(Collected data entries)
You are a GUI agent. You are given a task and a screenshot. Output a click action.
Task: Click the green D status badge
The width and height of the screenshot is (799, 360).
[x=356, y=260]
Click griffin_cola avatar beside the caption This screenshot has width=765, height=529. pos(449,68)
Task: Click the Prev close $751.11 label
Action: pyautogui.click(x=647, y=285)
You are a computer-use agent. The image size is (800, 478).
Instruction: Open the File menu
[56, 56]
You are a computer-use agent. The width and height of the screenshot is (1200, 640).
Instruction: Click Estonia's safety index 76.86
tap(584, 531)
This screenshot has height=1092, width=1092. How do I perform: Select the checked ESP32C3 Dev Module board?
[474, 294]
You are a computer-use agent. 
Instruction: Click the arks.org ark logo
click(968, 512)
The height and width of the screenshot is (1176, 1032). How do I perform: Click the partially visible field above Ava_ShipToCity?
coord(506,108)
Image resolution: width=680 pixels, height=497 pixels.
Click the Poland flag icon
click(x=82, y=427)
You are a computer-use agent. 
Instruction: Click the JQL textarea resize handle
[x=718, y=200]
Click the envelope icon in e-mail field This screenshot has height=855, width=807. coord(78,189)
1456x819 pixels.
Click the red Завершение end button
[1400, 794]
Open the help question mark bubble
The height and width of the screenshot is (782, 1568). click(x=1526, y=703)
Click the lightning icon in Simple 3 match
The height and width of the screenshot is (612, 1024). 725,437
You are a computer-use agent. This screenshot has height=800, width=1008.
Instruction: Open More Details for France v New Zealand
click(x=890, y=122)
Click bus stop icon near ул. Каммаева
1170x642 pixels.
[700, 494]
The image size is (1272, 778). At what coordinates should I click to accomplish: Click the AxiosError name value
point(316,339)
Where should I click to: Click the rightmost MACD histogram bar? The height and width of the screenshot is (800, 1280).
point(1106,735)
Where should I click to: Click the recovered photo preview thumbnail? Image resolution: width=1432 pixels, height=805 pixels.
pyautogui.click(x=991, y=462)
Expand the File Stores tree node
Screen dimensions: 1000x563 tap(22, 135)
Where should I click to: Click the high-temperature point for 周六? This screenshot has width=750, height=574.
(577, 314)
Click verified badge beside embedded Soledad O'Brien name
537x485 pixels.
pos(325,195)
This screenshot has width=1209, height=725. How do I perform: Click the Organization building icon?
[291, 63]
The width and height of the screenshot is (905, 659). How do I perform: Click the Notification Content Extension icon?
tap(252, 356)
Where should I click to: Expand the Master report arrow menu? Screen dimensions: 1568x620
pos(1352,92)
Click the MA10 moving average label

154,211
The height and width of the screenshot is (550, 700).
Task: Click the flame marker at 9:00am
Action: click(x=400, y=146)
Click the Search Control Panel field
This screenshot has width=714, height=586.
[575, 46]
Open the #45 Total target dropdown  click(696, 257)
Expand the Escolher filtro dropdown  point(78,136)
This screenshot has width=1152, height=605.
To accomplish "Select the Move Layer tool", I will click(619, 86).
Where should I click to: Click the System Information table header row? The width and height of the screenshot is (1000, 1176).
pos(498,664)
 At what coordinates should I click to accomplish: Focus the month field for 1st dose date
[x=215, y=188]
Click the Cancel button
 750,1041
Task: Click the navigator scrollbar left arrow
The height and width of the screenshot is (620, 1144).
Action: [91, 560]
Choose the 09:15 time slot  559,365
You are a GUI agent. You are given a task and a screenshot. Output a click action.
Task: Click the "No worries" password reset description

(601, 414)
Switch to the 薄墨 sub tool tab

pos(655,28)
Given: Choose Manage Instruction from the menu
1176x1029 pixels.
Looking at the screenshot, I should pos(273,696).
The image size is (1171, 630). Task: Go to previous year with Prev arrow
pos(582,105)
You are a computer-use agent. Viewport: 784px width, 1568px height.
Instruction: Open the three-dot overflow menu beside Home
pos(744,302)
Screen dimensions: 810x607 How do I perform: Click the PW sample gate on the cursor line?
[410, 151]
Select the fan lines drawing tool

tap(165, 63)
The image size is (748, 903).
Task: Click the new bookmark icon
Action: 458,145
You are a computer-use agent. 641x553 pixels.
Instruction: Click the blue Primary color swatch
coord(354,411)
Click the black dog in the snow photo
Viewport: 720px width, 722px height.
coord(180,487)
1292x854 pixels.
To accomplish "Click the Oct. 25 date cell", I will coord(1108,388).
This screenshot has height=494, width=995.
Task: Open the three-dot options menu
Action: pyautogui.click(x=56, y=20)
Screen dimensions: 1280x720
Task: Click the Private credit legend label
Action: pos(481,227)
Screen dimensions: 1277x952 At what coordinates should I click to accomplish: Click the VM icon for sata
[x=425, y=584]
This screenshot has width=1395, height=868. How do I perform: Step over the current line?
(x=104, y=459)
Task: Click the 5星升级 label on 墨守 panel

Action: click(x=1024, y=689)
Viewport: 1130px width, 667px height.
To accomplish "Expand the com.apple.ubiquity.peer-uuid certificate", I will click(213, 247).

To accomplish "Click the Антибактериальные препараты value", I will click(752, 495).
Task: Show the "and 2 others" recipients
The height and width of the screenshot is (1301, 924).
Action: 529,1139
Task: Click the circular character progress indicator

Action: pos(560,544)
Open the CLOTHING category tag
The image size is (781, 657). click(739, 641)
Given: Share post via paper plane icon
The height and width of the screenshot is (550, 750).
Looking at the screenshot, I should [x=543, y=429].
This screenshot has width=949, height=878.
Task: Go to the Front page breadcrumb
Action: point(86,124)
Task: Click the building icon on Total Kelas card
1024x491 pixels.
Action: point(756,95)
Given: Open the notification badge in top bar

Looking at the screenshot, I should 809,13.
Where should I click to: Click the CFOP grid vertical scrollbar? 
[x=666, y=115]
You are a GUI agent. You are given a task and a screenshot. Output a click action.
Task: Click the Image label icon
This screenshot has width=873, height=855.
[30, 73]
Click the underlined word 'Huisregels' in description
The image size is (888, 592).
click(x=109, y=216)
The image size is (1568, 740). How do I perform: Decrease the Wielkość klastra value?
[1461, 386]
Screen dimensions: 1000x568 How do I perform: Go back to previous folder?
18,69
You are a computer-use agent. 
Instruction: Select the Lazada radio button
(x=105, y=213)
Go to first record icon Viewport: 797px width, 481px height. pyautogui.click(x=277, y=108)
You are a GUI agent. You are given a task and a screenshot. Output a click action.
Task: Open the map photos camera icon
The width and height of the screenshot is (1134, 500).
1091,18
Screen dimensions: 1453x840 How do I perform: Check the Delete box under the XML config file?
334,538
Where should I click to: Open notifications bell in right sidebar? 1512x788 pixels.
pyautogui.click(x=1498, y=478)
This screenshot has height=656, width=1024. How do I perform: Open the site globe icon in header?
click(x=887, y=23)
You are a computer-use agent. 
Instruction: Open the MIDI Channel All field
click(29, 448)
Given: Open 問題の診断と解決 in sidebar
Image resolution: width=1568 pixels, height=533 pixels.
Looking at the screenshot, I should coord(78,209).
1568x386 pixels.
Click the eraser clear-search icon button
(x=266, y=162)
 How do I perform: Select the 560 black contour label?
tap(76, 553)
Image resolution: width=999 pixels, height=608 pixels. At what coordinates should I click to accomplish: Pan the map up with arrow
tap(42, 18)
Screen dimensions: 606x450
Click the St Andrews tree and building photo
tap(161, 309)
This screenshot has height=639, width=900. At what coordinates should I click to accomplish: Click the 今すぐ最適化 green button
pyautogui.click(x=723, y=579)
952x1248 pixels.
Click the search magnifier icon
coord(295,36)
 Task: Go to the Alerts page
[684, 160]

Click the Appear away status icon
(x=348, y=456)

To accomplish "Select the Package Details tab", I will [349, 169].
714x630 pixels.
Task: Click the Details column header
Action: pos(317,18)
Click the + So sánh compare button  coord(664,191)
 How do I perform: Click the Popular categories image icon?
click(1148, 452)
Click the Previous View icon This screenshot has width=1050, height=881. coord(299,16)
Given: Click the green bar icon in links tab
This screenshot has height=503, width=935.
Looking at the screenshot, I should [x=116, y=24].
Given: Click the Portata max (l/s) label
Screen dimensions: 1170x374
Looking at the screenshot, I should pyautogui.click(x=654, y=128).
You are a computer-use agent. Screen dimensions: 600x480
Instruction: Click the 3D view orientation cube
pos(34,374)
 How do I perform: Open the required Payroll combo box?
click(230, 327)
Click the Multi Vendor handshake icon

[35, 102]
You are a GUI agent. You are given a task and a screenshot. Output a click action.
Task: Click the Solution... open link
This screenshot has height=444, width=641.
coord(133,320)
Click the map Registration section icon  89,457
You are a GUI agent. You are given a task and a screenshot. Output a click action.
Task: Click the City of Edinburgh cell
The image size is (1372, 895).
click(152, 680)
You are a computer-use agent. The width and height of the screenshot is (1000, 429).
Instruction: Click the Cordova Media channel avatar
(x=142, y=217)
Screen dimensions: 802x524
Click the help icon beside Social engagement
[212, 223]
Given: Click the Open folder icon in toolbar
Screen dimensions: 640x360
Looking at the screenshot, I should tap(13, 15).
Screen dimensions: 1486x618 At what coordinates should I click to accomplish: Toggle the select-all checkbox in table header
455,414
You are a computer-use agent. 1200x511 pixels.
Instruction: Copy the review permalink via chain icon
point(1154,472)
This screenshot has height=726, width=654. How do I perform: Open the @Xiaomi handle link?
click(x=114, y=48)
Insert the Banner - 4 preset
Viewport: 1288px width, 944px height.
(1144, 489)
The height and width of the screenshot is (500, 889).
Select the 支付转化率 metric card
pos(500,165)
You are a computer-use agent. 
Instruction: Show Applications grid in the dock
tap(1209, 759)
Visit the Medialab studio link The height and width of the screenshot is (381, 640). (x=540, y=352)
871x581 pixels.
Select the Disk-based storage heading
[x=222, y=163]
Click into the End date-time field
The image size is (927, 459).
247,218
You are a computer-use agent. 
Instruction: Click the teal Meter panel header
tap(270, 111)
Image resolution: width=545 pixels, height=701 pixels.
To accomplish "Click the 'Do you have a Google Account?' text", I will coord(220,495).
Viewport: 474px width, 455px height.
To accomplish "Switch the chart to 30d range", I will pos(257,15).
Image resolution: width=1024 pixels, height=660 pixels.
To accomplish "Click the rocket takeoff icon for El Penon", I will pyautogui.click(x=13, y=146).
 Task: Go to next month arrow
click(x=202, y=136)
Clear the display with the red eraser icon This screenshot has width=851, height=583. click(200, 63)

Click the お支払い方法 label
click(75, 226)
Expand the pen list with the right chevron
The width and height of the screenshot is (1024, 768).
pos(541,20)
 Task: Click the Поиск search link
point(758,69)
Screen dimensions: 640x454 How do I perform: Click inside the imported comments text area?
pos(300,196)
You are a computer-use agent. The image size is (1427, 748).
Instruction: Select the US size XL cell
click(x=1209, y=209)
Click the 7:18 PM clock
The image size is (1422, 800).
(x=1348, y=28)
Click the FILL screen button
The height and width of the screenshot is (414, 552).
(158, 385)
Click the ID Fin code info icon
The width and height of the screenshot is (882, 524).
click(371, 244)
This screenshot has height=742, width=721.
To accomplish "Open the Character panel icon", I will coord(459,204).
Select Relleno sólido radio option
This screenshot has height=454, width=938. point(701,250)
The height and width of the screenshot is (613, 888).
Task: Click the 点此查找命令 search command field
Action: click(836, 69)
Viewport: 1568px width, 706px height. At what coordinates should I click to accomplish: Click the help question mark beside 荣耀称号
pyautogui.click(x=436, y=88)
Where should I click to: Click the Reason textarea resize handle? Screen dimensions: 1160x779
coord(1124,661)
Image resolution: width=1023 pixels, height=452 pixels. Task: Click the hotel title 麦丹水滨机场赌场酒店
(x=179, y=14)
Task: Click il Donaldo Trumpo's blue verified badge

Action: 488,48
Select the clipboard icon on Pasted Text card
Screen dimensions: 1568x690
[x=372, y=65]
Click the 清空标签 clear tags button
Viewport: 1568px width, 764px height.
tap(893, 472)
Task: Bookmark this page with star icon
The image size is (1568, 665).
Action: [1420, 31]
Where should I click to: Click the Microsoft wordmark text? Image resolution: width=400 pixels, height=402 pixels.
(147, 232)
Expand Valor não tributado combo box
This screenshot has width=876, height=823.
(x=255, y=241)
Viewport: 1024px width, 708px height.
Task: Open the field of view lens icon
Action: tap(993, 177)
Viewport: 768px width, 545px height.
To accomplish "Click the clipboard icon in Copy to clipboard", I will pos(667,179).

▶ Your task: Both end lines included, restate word for word the lines above from the line with "This screenshot has height=726, width=654." to the line with "871x581 pixels.", and nothing else.

▶ Result of the task:
This screenshot has height=726, width=654. How do I perform: Open the @Xiaomi handle link?
click(x=114, y=48)
Insert the Banner - 4 preset
Viewport: 1288px width, 944px height.
(1144, 489)
The height and width of the screenshot is (500, 889).
Select the 支付转化率 metric card
pos(500,165)
You are a computer-use agent. 
Instruction: Show Applications grid in the dock
tap(1209, 759)
Visit the Medialab studio link The height and width of the screenshot is (381, 640). (x=540, y=352)
871x581 pixels.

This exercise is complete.